Dataset content:
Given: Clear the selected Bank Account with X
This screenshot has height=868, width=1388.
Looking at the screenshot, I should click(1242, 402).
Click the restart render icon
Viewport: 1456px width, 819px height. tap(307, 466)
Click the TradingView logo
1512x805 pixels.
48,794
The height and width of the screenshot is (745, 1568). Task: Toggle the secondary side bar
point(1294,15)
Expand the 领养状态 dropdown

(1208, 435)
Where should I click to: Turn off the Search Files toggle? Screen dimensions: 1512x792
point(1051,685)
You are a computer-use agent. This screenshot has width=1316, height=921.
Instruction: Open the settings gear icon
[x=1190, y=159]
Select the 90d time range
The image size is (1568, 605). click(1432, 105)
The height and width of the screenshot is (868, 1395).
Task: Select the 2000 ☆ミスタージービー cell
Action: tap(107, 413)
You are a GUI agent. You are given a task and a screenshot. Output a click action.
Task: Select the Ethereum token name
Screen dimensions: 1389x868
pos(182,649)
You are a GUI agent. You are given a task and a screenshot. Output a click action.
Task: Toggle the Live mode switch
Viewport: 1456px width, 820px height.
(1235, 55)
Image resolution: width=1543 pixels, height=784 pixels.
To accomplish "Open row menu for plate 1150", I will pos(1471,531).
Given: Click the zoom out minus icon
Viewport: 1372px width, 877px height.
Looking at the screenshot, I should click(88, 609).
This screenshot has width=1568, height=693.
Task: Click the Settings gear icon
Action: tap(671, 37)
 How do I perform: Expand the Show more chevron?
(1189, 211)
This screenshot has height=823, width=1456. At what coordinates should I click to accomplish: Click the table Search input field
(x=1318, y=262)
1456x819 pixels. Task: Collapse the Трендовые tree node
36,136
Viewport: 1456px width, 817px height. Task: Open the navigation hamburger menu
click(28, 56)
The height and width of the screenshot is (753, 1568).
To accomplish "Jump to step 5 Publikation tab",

About this task: Please make an exact copy of the lines from the one holding "How do I perform: Expand" through the final line of the records above, nothing more.

Answer space:
 How do I perform: Expand the Show more chevron?
(1189, 211)
This screenshot has height=823, width=1456. At what coordinates should I click to accomplish: Click the table Search input field
(x=1318, y=262)
1456x819 pixels. Task: Collapse the Трендовые tree node
36,136
Viewport: 1456px width, 817px height. Task: Open the navigation hamburger menu
click(28, 56)
The height and width of the screenshot is (753, 1568).
To accomplish "Jump to step 5 Publikation tab",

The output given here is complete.